The project managers of these projects are not doing any favors for their careers.
I can’t guarantee you project success, but here are four things that will make it pretty hard to go wrong if you are careful to maintain each one of them.
- Make project management a part of the project.
- Manage project scope.
- Leave enough time for planning.
Make Project Management a Part of the Project
At the engineering consulting firm where I used to work we would sometimes put a line item for project management in the proposal, which usually contained a certain number of hours for the office manager. Unfortunately it was used more as a gravy train for the office managers to be chargeable than seriously spending time managing projects.
The project manager should create a project management plan which is regularly reviewed and revised to suit the circumstances. They should also carefully track project costs, as well as quality and timeliness of deliverables. Most importantly, the project manager needs time to step in when problems are encountered or anticipated.
These activities require the time and energy of the project manager, and they are essential to a successful project. Do not treat it any other way.
Manage Project Scope
From my experience, scope is the main reason projects encounter problems. In my industry, scope change requests during projects are so common they are often budgeted for in advance, via a lump sum anticipated overrun. When I look at the substance of most of them, it becomes clear to me that they result from bad project management and should be rejected, even though they normally aren’t.
Obviously, when a project is conceived the client imagines a certain scope of work and the project manager imagines a scope. Are they always the same? I would argue they are rarely the same. Maybe the core work is the same, for example, drilling a well, or designing an interchange. But it’s always the smaller, secondary stuff that trips up a project, like obtaining the regulatory permits, or providing the first initial site maintenance. In a typical project, these “small” items are actually large enough to cause considerable grief.
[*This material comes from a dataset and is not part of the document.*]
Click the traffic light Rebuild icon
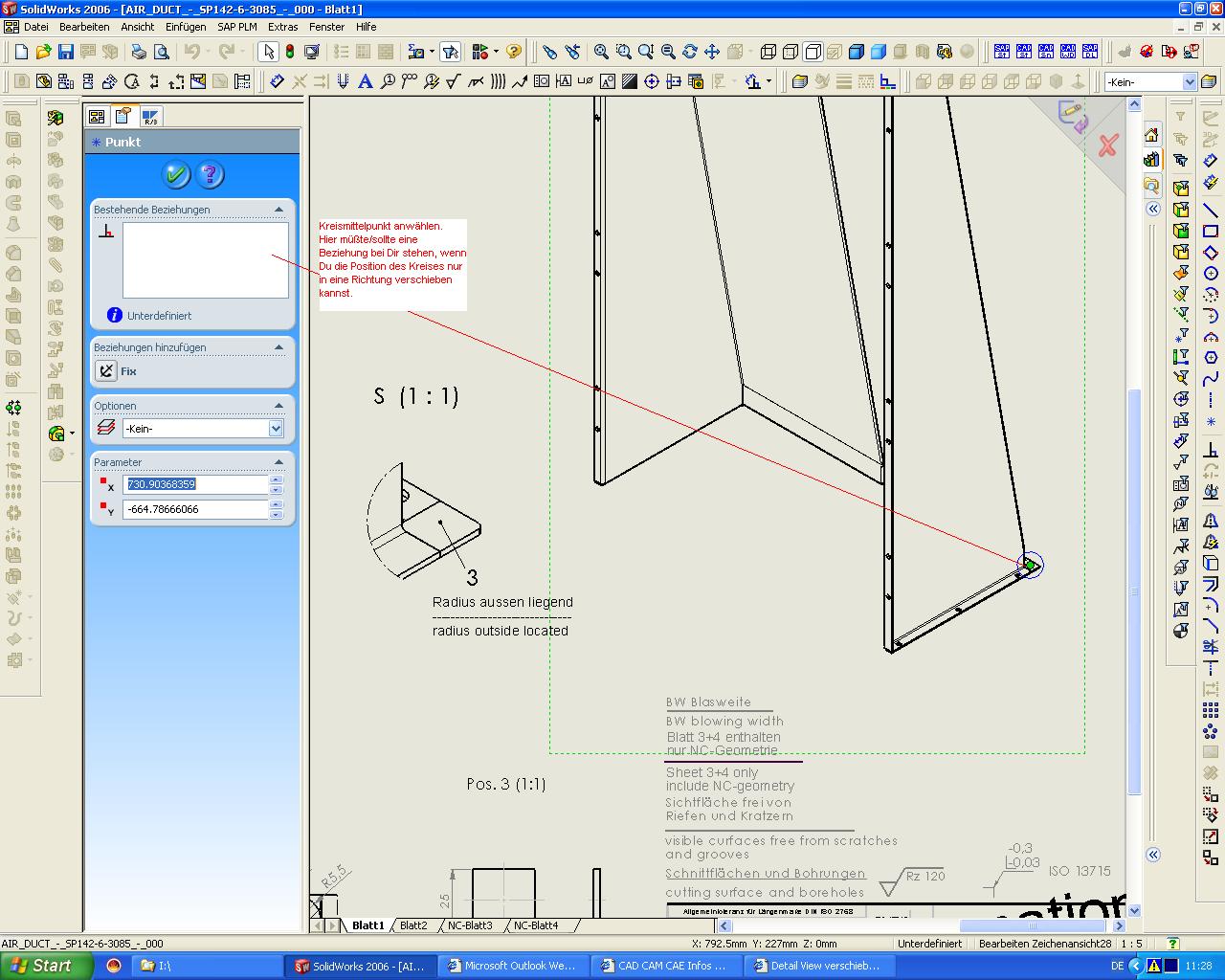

The client thinks in terms of an all encompassing project scope, and the project manager thinks in terms of minimums, especially if competing for the job.
Scope changes should be avoided, although some project managers trumpet their ability to get one approved thereby making the company money. Do your career a favor and limit scope changes to items that could genuinely not be anticipated at the project outset.
As the project manager, you must provide, in writing, a detailed project scope before any project is initiated. The more detailed, the better. There is no way around this, and there is no way for me to sugar coat it. Both sides must accept a written project scope statement before a project is initiated.
Leave Enough Time for Planning
The Project Management Institute states that planning should average around 30% of a project. In most projects I’ve seen, it averages around 5% and management complains that it’s too expensive.
I don’t think you can afford not to spend time on planning. Again, when I look at the nature of most of the scope change requests in my industry, planning would have eliminated most of them.
Hold People Accountable
I believe it’s human nature to avoid accountability, and if not unchecked this will develop into a cancer that will destroy your projects.
By their very nature, projects require deliverables involving the critical variables of timeliness, quality, and cost. If project members are not held accountable for the smaller parts, the bigger whole has very little chance of succeeding.
It is extremely important for the demonstration of accountability to come from the top. If the project manager doesn’t hold himself accountable, neither will anyone else. A demonstration of accountability, or non-accountability, will percolate through the corporate culture of the project team with mind boggling speed.